Sunday, January 15, 2012

Wandering Rain

Sometimes I wonder if a time would come that I would finally settle down in one place - build a home, claim ownership on things, establish long-term friendship with neighbours, etc. I wonder how that would turn out. Maybe I'd get the hang of it. But then again, would I find that adventurous enough? The truth is: I am a gypsy and I love living the life I lead right now. I (with my hubby) do not own a house I can call my own because I tend to move after a few years of being in a certain location. I get all antsy when my three year mark comes up. What's with that?
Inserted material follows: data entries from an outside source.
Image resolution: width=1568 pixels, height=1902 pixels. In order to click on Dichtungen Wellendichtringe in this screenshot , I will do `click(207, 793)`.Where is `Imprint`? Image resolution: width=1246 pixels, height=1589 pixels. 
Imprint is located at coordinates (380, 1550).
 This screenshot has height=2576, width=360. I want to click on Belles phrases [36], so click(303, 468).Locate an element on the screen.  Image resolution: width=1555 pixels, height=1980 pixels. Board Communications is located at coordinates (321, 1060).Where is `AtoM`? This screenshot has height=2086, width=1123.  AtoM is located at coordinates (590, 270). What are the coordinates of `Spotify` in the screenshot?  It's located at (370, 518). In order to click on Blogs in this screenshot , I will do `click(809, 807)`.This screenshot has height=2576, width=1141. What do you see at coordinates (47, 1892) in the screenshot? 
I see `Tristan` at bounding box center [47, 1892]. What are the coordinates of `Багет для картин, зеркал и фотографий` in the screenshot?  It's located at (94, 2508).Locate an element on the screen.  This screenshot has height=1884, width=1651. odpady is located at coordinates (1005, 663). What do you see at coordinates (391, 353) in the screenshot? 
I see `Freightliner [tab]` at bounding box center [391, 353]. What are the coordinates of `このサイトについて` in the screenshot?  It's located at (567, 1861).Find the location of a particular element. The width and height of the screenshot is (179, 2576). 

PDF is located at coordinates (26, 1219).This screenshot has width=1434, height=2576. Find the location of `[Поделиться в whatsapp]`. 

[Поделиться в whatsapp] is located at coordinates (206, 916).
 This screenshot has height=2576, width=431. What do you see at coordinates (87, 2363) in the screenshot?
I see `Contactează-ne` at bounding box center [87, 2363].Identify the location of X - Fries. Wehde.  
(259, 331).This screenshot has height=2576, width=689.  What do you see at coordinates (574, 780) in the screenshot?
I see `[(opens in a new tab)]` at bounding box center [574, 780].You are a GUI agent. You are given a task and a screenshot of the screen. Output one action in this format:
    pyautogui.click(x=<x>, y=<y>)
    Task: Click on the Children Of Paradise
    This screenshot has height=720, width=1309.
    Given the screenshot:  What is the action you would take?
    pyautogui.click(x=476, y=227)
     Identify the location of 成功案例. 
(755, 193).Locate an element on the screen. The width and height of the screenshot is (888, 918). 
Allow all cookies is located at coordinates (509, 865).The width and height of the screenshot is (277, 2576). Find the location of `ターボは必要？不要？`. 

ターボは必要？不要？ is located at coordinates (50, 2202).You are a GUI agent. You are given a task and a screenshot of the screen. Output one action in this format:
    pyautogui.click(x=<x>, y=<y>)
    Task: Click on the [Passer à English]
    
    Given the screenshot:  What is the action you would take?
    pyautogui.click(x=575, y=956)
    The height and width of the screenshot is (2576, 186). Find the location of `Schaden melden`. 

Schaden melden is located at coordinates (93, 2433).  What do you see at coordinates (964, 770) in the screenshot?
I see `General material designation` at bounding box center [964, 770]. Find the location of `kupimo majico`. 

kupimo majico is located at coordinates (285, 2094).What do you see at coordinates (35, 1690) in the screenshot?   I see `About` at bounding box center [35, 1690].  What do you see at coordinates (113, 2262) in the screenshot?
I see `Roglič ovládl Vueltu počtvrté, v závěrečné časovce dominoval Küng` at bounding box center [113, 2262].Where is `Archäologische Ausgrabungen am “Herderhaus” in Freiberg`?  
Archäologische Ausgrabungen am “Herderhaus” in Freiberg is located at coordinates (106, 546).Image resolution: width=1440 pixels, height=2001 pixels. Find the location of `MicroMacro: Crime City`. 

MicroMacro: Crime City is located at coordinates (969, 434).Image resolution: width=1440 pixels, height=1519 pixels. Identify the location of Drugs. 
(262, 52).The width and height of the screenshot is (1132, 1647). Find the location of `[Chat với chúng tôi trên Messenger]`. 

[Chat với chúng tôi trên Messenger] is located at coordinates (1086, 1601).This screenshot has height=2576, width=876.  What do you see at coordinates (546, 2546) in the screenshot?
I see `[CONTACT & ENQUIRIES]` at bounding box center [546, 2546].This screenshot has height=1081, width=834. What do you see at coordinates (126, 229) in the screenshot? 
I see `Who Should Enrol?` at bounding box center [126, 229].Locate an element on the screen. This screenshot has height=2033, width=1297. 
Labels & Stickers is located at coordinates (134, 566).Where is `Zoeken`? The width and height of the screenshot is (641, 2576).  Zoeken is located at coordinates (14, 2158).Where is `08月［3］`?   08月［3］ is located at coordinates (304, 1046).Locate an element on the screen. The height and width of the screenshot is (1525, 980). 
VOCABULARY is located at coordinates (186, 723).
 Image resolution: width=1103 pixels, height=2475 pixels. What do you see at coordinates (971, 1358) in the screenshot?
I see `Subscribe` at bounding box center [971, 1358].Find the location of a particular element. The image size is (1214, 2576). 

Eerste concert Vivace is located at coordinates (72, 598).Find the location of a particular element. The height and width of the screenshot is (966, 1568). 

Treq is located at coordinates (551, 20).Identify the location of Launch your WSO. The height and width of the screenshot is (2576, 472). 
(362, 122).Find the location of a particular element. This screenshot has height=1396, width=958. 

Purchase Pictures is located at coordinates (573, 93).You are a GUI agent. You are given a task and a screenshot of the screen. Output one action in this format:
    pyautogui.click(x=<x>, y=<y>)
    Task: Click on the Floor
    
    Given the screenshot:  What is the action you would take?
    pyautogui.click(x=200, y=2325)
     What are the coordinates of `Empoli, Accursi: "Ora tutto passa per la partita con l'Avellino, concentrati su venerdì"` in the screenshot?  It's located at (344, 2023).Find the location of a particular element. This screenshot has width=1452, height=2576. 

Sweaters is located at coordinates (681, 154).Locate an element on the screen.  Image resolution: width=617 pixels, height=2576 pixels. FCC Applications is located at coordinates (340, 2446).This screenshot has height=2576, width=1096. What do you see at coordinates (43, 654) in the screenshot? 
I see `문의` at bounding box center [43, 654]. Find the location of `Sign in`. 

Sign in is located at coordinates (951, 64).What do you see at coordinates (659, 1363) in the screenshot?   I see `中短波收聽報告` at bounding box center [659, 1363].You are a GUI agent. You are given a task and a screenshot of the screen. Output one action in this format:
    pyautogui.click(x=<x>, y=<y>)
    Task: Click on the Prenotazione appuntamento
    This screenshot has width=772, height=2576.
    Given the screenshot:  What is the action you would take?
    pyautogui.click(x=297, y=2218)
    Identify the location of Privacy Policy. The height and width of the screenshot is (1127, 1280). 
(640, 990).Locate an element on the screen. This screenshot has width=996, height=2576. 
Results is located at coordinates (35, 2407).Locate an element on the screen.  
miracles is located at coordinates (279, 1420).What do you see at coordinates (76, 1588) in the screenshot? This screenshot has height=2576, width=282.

I remember a neighbour in Illinois when we used to live in that brick ranch off Highway 51 telling me once over a barbecue party that she could never in her life imagine leaving her home, moving somewhere else at a drop of a hat and leave everything behind including family and friends. She said she couldn't even muster the courage to move to another state. Dear sweet Wanda. I respect her for that, for being loyal to her roots and all. We all have our ways. We do the things that make sense to us - be it eccentric to some or even if it is the simplest thing on earth. Me, I am all about hitting the road all the time. I am all about traveling and taking in a mishmash of different cultures. It's hard to explain, but I really do get that thrill of experiencing a wildly-chaotic-yet-beautiful-in-it's-own-sense hopping around the globe escapade. Yes, I do dream of one day finding a place I can finally call home, but right now I am content with this search, with this ever-changing experience of a life-time. I am all up for this ride. And so is my mate, and so is my son. That's all that matters to me because I know I can conquer everything with these two guys on my side. I would move anywhere even to the far-flung corners of the world as long as I am with them.